There is no silver bullet for flea prevention from a holistic standpoint. A multi-pronged approach is necessary. Here are 5 steps to help keep your pet comfy.

  1. Keep your pet healthy. Flea prevention begins with a truly healthy pet. A strong pet with a vigorous constitution is less susceptible to any parasite. Of course the foundation for a healthy pet is a balanced, raw diet. (There are some who will tell you that a healthy pet never gets parasites, but in my experience, that often is not the case.) Some people have had success with supplementing their pets with garlic and/or brewer’s yeast. Remember that even a little garlic can be toxic to cats. Dogs can handle about a clove per 50 pounds.
  1. Treat your yard with nematodes. Ultimately, our pets contact fleas from the out of doors, so this is an obvious place to begin flea control. Even if your pet roams far and wide, setting up a buffer zone right around the house will help stop a problem.For the treatment of your yard, I recommend the use of beneficial nematodes. This natural flea control is safe and effective. Nematodes are microscopic worms that feed on the larvae of fleas and other insect pests. They are totally harmless to people, animals, and insects that are not harmful to the lawn and garden.The best part is that these nematodes cause no problems of their own. If there are no insects for them to eat, they die off. You don’t have to worry about the toxic effects that chemicals can have on animals, well water, and the environment.
  1. Treat your pet with essential oils. Another means of keeping fleas off your pet is to use a natural, topical treatment that repels fleas. There are many flea sprays available made with essential oils such as citronella, pennyroyal, and others that give off a smell that repels insects. As a bonus, this flea product actually smells nice, unlike many chemical dips and sprays. The down side is that if you can’t smell it, it isn’t working, which means these sprays need to be applied frequently.
  1. Treat your house with diatomaceous earth. For every flea you find on your pet, there are 10 more in the immediate environment. These prolific creatures lay hundreds of eggs each day. If your pet has fleas and comes into your house, then there are flea larvae in your carpet and furniture. A natural way to combat fleas in the house is to sprinkle diatomaceous earth into the carpeting to desiccate (dry out) the flea larvae and eggs.
  1. Use a flea comb. A final natural flea tip is to get a flea comb and use it daily on your pet. A flea comb has finely spaced teeth that can pull the fleas and loose fur off your pet. This technique can serve as an early detection method allowing you to really jump on a flea infestation before it gets out of hand.

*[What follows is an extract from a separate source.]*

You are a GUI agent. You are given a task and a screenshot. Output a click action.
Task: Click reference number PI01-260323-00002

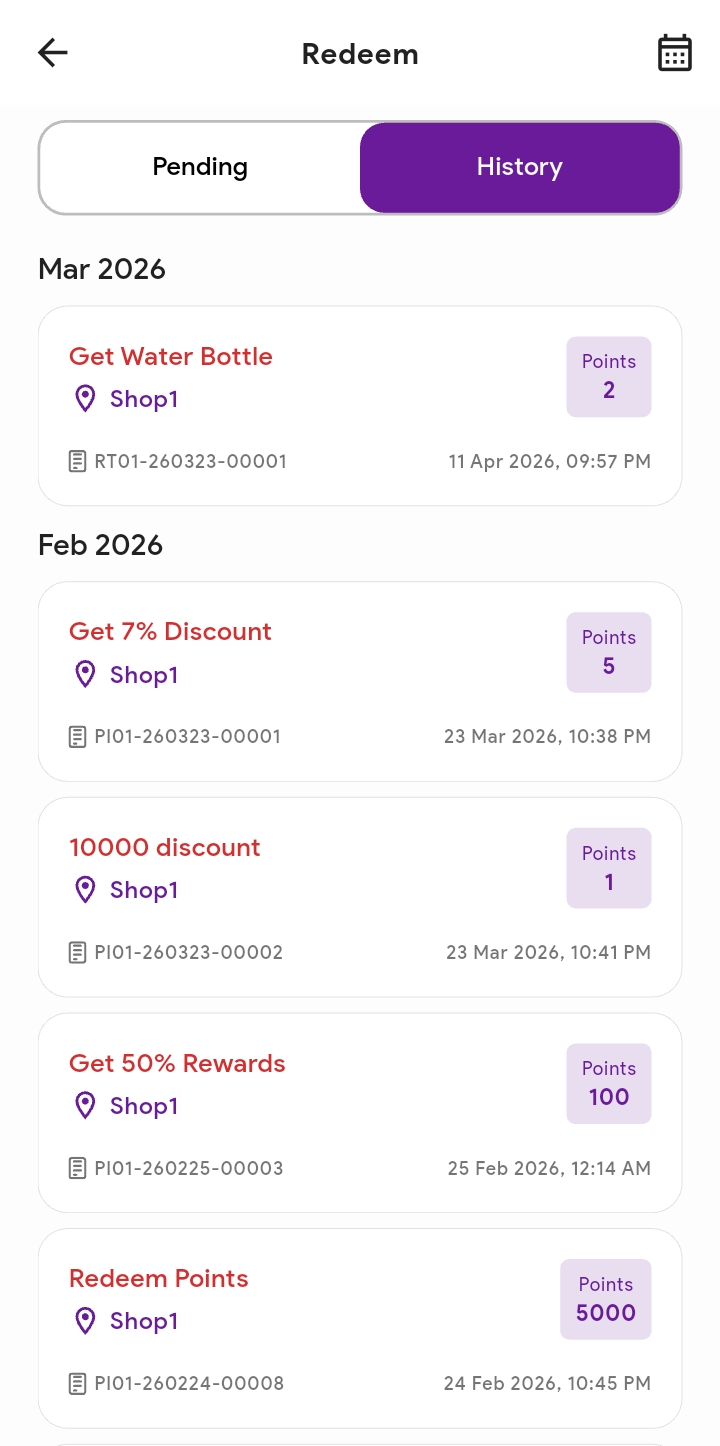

Make Your Own Natural Lemon Flea Dip
Here is a simple safe formula to make your own natural flea dip. Thinly slice one whole lemon, peel and all. Add it to one pint of near-boiling water and let steep over night. The next day, sponge the solution onto your pet’s skin and let it dry. You can repeat the procedure daily for severe flea problems.

Lemons are a source of natural flea-killing substances such as d-limonene plus other healing ingredients. Be careful not to get the solution in your pet’s eyes and do not apply to irritated skin.

What natural remedies have you found that really work against fleas?